I just had a terrifying experience, but thanks to OneDrive’s built in Version History, it was short lived. I have a very large document I am working on. I have this document saved in a folder that is synced to my OneDrive account. I opened up Word tonight to work on it and it said upload failed do you want to keep local version or server version. I figured that if it was the upload that failed, it meant my local copy was the updated one and since nothing got uploaded to the server, that the server was the old one, so I said Keep local copy. In actuality the opposite was true. The version in OneDrive was the correct one and the local one was the old one. I have no idea how or why that would be the case, and it baffles me, but it is what it is. When I got the document opened, I noticed that I was missing a chapter of this work that I has spend most of yesterday working on. I freaked out.
I tried to hit Undo in Word, but it doesn’t know how to Undo stuff it does on it’s own. It can undo things that you do, but it can’t undo things that it does like wiping out an entire chapter because it can’t tell the difference between upload failing and sync failing and doesn’t bother to tell you which version has the most recent time-stamp. But I digress…
I thought I could kill word and go to OneDrive.com and get that copy before Word synced it’s nefarious chapter eating version to the cloud. No good. The OneDrive copy was already corrupted. After a few explicatives I thought, Ah Ha! I can use the File History Settings in Windows 8 to recover the previous version of the file. Cool so I went and hit the Windows key and type File History it came up and I hit Enter only to find it wasn’t enabled. Needless to say at this point I was starting to become shall we say, less than enamored with the situation. I turned on File History and let it start indexing.

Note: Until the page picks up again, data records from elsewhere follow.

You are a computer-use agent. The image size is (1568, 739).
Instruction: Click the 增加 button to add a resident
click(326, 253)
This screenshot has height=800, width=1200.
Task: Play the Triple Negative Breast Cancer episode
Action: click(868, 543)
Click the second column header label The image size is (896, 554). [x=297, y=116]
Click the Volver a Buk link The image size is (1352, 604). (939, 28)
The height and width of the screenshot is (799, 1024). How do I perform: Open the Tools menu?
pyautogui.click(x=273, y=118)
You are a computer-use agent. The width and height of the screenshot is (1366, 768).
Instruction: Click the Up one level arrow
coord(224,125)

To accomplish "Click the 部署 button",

So…. I thought I was screwed. I went back to OneDrive and figured I had nothing to lose so let’s see if it was smart enough to keep an automatic file version just like SQL DB does in Microsoft Azure. With that, you can go back to any five minute period in time for the past seven days for basic tier and the past 35 days for Premium databases and get a fully restored version of the DB to that5 minute window in time. That would be an awesome thing to have in a cloud storage system.
I dubiously right clicked on the file in OneDrive and Shazam! there it was on the context menu, Version History
I clicked on it hoping against hope that it would work and give me actual previous versions and was met with this
After clicking on the previous older version I was greeted with.
Yes, OneDrive not only keeps backups of your documents for you, but you can restore to those versions or even download them. You don’t even have to set it up, it does it automatically! OneDrive saved me from Myself, and MS Word!